→ Instructions to follow
When you reach the line containing "Where should I", repeat that line and each one after it exactly until the records end, leaving out pictures.

→ Material to process
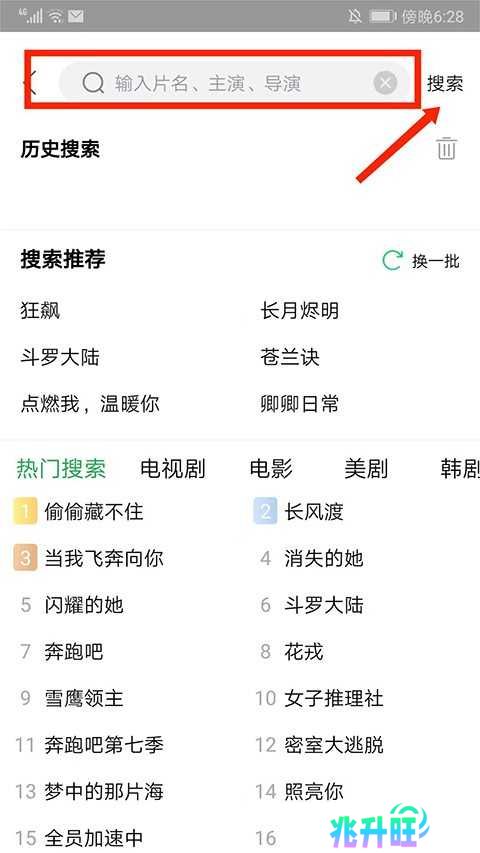The image size is (480, 853).
Task: Open hot search 密室大逃脱
Action: pyautogui.click(x=334, y=744)
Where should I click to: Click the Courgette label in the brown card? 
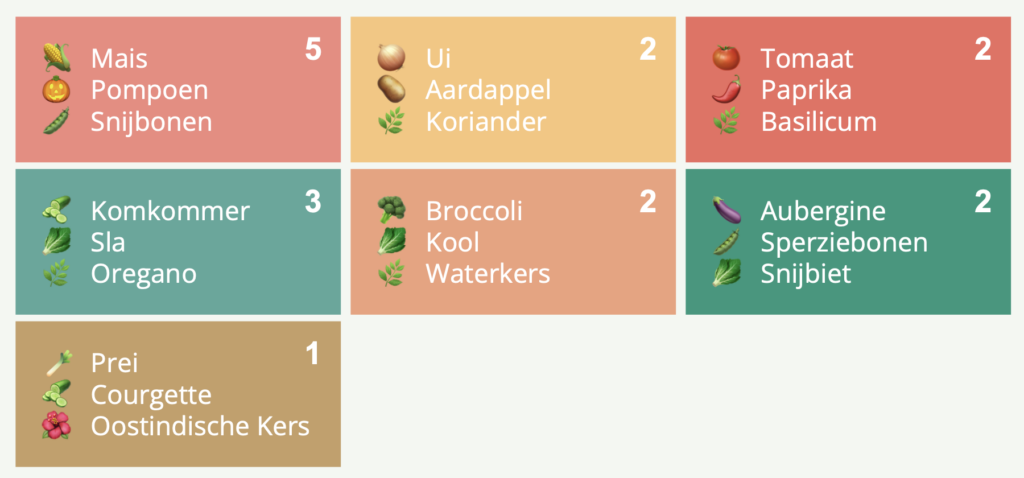pos(151,396)
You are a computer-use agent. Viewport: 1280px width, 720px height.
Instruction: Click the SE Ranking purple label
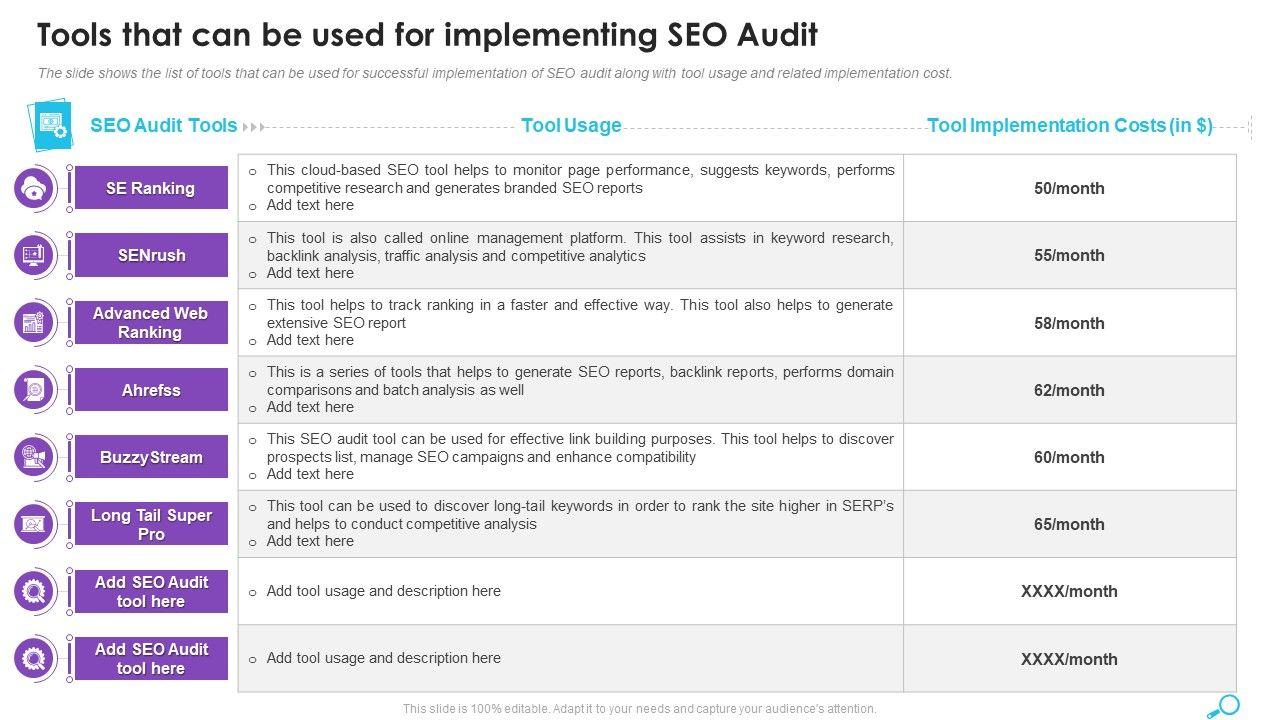pyautogui.click(x=151, y=188)
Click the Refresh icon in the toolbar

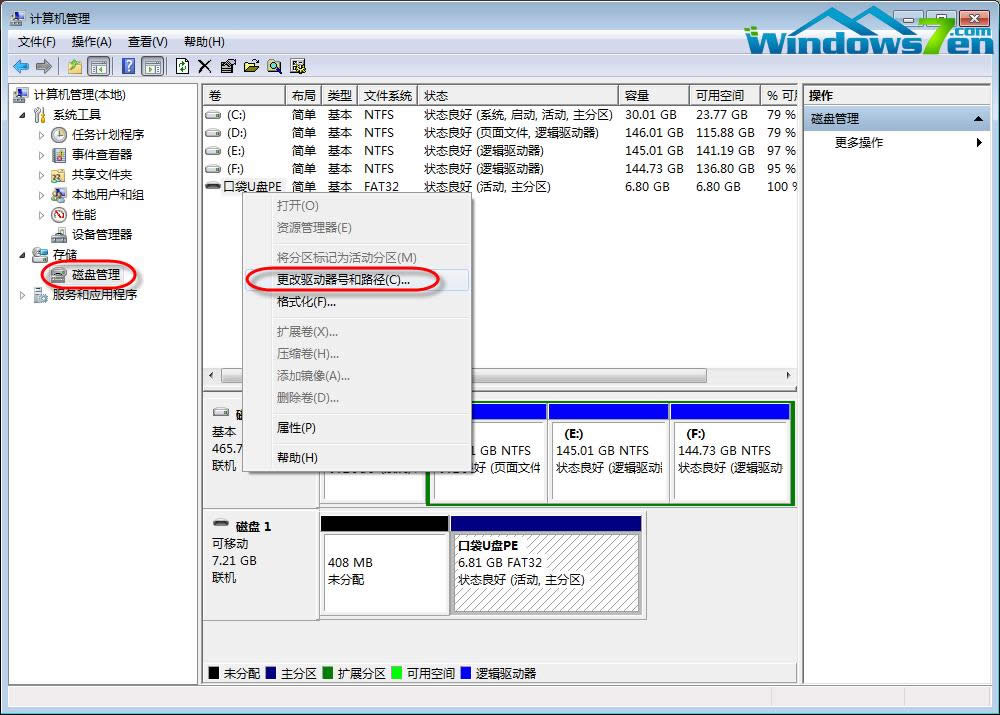182,66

→ Output of the task
Where should I click to: Click the Courgette label in the brown card? 
pos(151,396)
You are a computer-use agent. Viewport: 1280px width, 720px height.
Instruction: Click the SE Ranking purple label
pyautogui.click(x=151, y=188)
Click the Refresh icon in the toolbar

182,66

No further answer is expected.